Missing wasn’t an option, Strickland said, and the reason isn’t on the video either.

Fielder had already come through rapids and already gone over that big drop. He had broken vertebrae in his back, and those Class 5 rapids were still downstream.

So, he didn’t miss.

“When I make the move, you can see there’s definitely a half a second of hesitation on how I was going to get him,” Strickland said. “The only thing that seemed to make sense was to go up and over the boat.

“I did that, then I was coming pretty much straight down on him. I rotated my body to where I was behind him, locked into his PSD (personal flotation device) and John had left just enough tension in the rope, and as soon as I had him, he was pulling me back in.
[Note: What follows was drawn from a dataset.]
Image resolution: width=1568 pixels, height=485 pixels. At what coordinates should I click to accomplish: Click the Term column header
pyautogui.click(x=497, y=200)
I can’t reiterate enough — John’s the man.”

Waiting for the call

Strickland began applying first aid after reaching shore, and medical professionals took over as soon as they arrived. Despite his injuries, Fielder actually figured the trip down the rest of the river to be a better route out than the hike, so he got back in his boat and kept going.

Strickland first realized there was a video after the competition, and he didn’t get his first look until days later.

He was humble about the feat from the start.

“It’s cool, great to see, but I don’t deserve all the credit,” he said.

Nevertheless, links to the video have spread quickly — through boater forums and beyond — across the globe.

“My sister really wants me to go on The Ellen DeGeneres Show,” he said with a laugh.

There’s been no call yet, but plenty of praise.

“Whitewater ninja!” one commenter wrote.

“Insane!” another added.

There have been plenty of “wows” and many, many, many calls of, “You gotta see this!”